On 1/24/2018 7:38 PM, Chris Albertson wrote:
On Wed, Jan 24, 2018 at 4:06 PM, Dave Cole <linuxcncro...@gmail.com> wrote:
That is likely an unshielded prox switch. That means that the sensing
pattern is a blob that sits right at the base of the plastic tip, not
above it.
That means that they can also sense to the side of that plastic tip as
well. You need to be careful that you don't have any metal next to the
plastic tip.
The prox switches which do not have a plasic tip, but where the plastic
tip is within the sides of the metal sensor tube are considered shielded
prox switches. They only sense above the tip and not to the side. Their
sense pattern looks like a short flame that comes out of the tube.
I tend not to use unshielded proxes as they can trigger sometimes when you
don't expect it due to brackets nearby etc.
Its amazing that they can sell those for just over $2 bucks.. Crazy cheap!
When these show up I will test there pattern my intentionally misaligning
them. But if used for a machine end-stop the target can be pretty well
controlled.
That is $2 with FREE shipping from China. It is pretty much the standard
price, not a special deal.
Factory workers in China make about $3.50 per hour so $2 retail allows for
maybe 5 minutes of labor per unit. Reasonable if the factory is automated.

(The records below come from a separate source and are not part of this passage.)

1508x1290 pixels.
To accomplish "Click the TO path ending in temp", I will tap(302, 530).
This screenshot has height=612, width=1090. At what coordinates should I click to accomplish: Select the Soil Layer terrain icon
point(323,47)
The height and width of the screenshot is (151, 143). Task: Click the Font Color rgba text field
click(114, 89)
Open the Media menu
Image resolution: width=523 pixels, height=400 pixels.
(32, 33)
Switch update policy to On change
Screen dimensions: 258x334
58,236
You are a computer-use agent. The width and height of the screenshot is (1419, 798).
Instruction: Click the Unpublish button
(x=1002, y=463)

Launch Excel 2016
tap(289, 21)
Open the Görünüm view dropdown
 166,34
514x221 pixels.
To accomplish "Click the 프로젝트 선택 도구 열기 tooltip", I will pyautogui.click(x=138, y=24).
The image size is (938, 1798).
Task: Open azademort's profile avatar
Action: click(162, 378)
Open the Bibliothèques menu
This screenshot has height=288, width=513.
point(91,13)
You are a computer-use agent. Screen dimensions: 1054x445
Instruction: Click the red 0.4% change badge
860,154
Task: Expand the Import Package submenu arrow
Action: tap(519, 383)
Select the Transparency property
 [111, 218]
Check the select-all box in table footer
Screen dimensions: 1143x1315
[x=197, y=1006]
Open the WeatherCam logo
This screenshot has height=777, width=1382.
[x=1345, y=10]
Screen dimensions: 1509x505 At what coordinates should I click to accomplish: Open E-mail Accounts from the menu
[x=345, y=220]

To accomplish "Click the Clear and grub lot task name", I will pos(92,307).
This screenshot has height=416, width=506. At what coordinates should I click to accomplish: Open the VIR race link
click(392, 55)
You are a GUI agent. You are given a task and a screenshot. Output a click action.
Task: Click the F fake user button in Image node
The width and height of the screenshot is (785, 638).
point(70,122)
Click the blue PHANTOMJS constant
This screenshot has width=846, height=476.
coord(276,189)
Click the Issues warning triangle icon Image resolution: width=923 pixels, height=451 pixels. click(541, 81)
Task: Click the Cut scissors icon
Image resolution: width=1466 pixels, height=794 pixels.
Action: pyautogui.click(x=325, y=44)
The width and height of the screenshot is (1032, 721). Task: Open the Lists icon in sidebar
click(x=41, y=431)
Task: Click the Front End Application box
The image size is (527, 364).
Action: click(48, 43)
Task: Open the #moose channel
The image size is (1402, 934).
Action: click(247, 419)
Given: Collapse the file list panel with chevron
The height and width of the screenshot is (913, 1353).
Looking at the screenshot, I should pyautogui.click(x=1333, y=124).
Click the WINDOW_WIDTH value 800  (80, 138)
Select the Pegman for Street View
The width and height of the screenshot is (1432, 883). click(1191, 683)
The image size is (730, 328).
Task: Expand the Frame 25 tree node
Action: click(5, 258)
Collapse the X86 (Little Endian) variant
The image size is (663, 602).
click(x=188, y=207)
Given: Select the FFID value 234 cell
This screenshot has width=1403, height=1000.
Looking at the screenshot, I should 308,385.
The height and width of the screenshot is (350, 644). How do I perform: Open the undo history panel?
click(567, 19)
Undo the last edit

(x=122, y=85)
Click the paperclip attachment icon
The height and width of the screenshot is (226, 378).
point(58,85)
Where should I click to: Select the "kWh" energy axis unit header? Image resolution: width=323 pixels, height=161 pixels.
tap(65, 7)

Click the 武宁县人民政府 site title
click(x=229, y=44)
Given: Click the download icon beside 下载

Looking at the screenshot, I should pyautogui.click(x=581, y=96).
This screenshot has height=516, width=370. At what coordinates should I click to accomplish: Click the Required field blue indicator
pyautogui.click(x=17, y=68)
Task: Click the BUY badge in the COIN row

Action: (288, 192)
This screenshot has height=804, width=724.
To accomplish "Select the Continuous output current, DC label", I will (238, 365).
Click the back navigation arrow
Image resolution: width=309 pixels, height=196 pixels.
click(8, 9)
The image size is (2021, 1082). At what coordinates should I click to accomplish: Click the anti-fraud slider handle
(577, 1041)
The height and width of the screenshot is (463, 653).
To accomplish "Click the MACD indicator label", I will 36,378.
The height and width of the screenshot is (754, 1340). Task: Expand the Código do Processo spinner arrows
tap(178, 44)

I was watching a video id Apple MacBook cases being milled from billet.
The Mac has just one structural part, the unibody case itself. These are
made literally by a millions from one foot diameter aluminum "logs" that
are the size of utilty poles. VERY little human labor is required, the
"logs" are pressed into plates, cut and milled by a special purpose
machine. So even with labor at $3.50/hour they don't use much labor.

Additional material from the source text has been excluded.